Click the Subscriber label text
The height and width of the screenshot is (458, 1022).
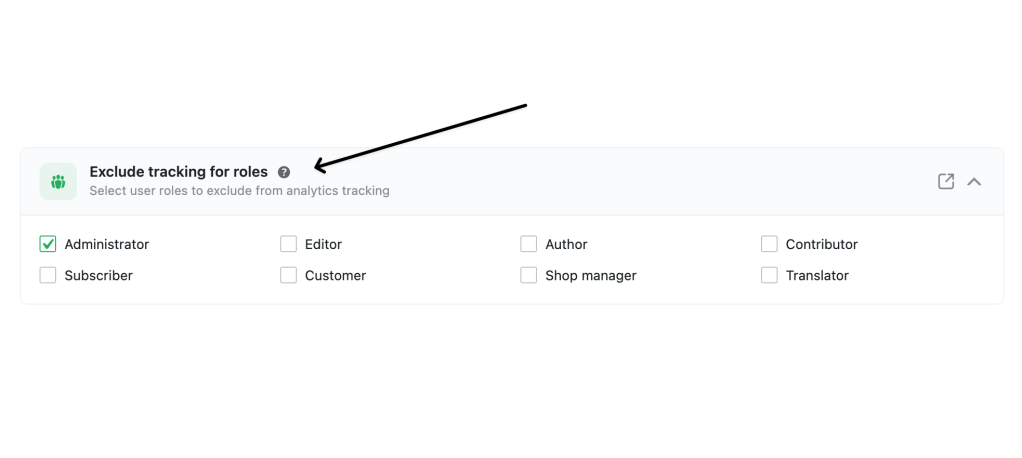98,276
--
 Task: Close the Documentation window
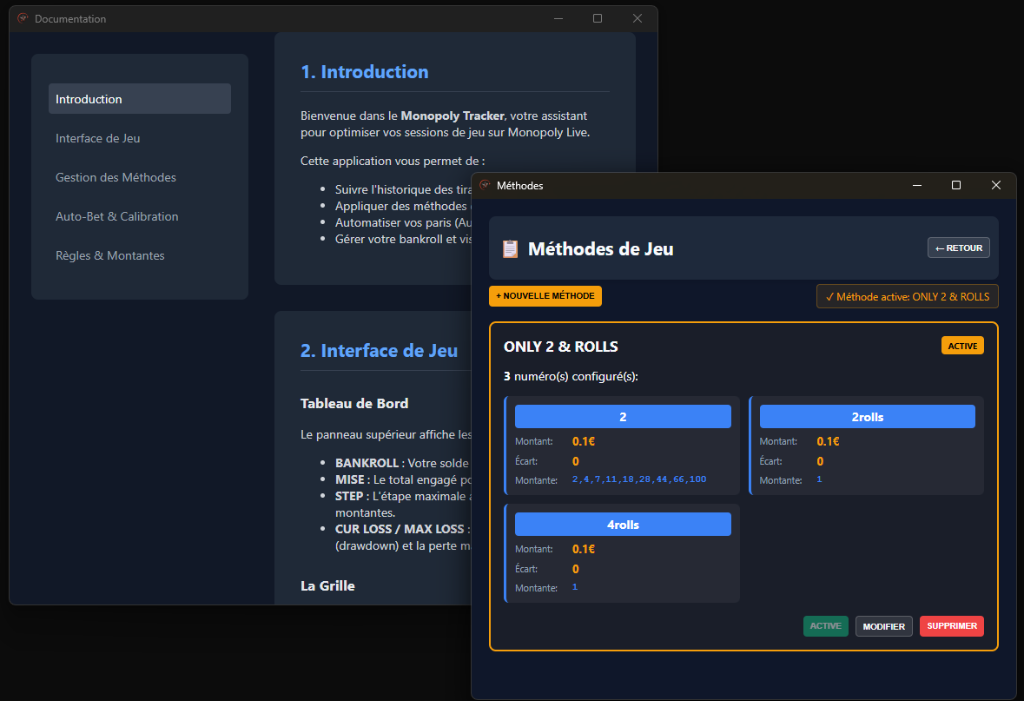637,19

◆ Work to do ◆
Gather every line from the items above that contains the word "Task".

◆ Result of this exercise ◆
 Task: Close the Documentation window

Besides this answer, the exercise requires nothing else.